Mohammadpour H, Hall M R, Pardini R S, Khaiboullina S F, Manalo P, McGregor B
Department of Veterans Affairs Medical Center, Reno, Nevada, 89520, USA.
J Surg Res. 1999 Apr;82(2):146-50. doi: 10.1006/jsre.1998.5544.
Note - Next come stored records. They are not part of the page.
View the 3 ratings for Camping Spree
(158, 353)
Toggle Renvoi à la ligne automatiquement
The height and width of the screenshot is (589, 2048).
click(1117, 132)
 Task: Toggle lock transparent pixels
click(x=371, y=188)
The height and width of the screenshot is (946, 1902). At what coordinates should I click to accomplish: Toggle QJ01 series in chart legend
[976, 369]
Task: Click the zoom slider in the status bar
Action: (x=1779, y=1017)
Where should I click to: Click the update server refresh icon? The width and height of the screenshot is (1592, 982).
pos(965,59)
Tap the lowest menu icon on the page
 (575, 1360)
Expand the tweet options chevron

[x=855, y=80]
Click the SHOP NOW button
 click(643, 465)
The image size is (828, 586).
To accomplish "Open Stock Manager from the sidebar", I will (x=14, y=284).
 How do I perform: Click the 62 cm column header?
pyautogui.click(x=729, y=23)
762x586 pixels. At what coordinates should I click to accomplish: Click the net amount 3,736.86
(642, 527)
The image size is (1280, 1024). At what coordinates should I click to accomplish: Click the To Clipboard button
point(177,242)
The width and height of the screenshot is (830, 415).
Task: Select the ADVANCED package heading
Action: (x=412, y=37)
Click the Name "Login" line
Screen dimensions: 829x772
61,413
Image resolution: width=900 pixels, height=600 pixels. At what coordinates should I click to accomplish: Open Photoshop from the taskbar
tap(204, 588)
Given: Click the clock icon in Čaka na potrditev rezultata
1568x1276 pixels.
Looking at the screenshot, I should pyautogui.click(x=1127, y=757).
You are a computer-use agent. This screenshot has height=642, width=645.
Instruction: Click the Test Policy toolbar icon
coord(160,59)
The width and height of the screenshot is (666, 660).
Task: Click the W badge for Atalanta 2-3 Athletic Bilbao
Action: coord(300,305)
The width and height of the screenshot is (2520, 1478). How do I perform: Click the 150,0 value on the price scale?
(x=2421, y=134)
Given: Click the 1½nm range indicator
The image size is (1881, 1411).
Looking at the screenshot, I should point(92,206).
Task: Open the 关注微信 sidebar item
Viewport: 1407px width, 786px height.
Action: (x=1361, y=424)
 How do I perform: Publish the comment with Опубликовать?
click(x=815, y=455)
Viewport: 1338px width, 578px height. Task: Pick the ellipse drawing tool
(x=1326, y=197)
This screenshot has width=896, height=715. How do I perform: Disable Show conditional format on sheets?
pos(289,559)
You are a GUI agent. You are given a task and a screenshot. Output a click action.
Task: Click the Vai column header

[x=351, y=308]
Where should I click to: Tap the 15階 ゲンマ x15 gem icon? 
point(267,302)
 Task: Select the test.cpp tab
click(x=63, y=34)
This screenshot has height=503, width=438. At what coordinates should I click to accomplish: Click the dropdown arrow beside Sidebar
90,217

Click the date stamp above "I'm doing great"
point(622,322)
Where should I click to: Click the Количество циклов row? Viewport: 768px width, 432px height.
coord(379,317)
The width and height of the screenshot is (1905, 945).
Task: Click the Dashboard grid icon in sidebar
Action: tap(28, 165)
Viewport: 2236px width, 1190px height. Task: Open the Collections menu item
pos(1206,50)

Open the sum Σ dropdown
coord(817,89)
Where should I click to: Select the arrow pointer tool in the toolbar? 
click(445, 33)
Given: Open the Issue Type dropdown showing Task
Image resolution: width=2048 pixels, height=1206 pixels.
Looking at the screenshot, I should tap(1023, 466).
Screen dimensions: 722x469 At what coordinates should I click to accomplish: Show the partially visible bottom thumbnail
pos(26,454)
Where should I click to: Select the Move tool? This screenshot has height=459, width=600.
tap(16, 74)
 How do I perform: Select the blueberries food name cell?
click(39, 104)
Techniques for creation of colon carcinoma epithelial cells lines in long-term culture have been available for years, but these techniques have involved mechanical or enzymatic methods to separate epithelial cells from surrounding tissues. While this practice has been intermittently successful, the effect of these traumatic methods on long-term cellular behavior is unknown. Samples of colon carcinoma from patient volunteers were subjected to serial nonenzymatic disruptions of carcinoma cells from surrounding fibrous tissues. Cells were collected, allowed to proliferate, and then tested for their epithelial characteristics (mucin, vimentin, cytokeratin, colon-specific antigen, carcinoembryonic antigen) by immunohistochemistry and flow cytometry. Growth characteristics were determined by phase-contrast microscopy, multiple passage, and freeze/thaw effects. Tumorigenicity was proven in nude mice. Of 11 initial attempts, three resulted in stable long-term culture lines of cells which are demonstrated to behave similarly to the original tumors from which they were derived. This technique adds another reliable in vitro tool for the study of colon carcinoma.
多年来一直有在长期培养中创建结肠癌细胞系的技术,但这些技术涉及机械或酶法将上皮细胞与周围组织分离。虽然这种做法偶尔会成功,但这些创伤性方法对细胞长期行为的影响尚不清楚。对来自患者志愿者的结肠癌样本进行了将癌细胞与周围纤维组织进行连续非酶破坏的操作。收集细胞,使其增殖,然后通过免疫组织化学和流式细胞术检测其上皮特征(粘蛋白、波形蛋白、细胞角蛋白、结肠特异性抗原、癌胚抗原)。通过相差显微镜、多次传代和冻融效应确定生长特性。在裸鼠中证实了致瘤性。在11次初始尝试中,有3次产生了稳定的长期细胞培养系,这些细胞系表现出与它们所源自的原始肿瘤相似的行为。这项技术为结肠癌研究增加了另一种可靠的体外工具。